Ilo Training
Ilo Training

The International Labour Organisation (ILO) and the Environmental Protection Agency (EPA) is building the capacity of modelling experts in Ghana on Macro-economic Model Frameworks to help project climate change effects on society and the labour market.

This is in line with the Nationally Determined Contributions (NDCs), couched in a 10-year policy framework formulated in 2015 with 20 adaption and mitigation programmes as part of the global effort to tackle climate change.

As the first of its kind in Ghana, the training would enhance the capacity of participants to locally owned green job models for development planning purposes to maximize employment opportunities and ensure a just transition for enterprises, workers and communities.

The transition to climate-proof society in future could occur through different trajectories and at varying paces and would require having capable and accountable institutions, coherent climate policy, predictable financing and grassroots involvement.

Mr John A. Pwamang, the Acting Executive Director of the EPA, at a capacity building workshop for the modelling experts in Accra, said the Organisation had been analysing the links between climate change policies, social and labour market outcomes since 2007.

As a result, the fears about job losses had been allayed and focus had shifted to the opportunities for more and better jobs and skills training.

He envisaged that the training would provide the skills and knowledge for a careful assessment of the impact of these measures on job assets in communities and low-income households.

The training, which is a partnership between ILO and EPA would also ensure that mechanisms were put in place to cushion those who may be negatively affected by the climate change.
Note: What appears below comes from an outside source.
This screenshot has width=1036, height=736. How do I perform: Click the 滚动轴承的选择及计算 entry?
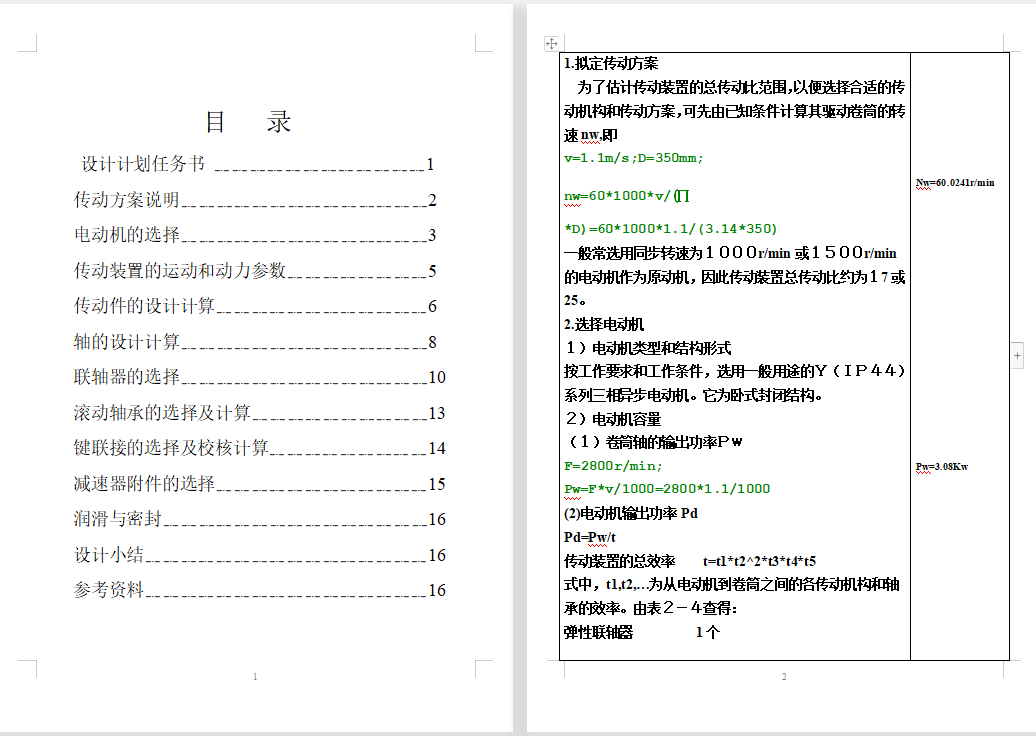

“Equally important is to retool our technical and vocational training systems to build the necessary human capital to enable a structural change towards low-carbon and climate-resilient economies,” he said.

Mr Marek Hardorff, an Economist at the ILO, explained that among the questions that require scenario settings for modelling are the number of direct and indirect jobs to be created.

Other issues that modelling could project, he said, were impact on trade-offs between climate actions, economic priorities, household income, poverty and inequality as well as cross-border trade, technology transfer, right to development, and climate protection.

“We need to understand the nature and possible outcomes of our situation and look at the policies that will help in the mitigation and adaptation of climate change effects,” he said.

Mrs Angelina Ama Tutuah Mensah, the Director and Head of Public Relations of the EPA, said the Government recognised the threats that unemployment and under-employment posed to national stability, economic growth and development and had shown commitment to providing jobs.

She said, as a result, the National Medium-Term Development Framework prepared by the National Development Plaming Commission, had mainstreamed employment issues in the development agenda.

“This calls for integrated and coherent policy responses that ensures that in the shift towards more sustainable and resilient economies, job opportunities are maximised,” she said.

“Also possible negative social impacts will be minimised and addressed, thus ensuring a Just Transition in the context of sustainable development and the respect for the unique economic circumstances of Ghana.”

The nation’s economy, Mrs Mensah said, was characteristically natural-resource based, services driven and trade deficient.

That, she said, had resulted in piling up of debt, youthful demography, emerging middle class high urbanization, vulnerable poor groups concentrated in the savannah dry lands and coastal zones, as well as pockets of urban poor.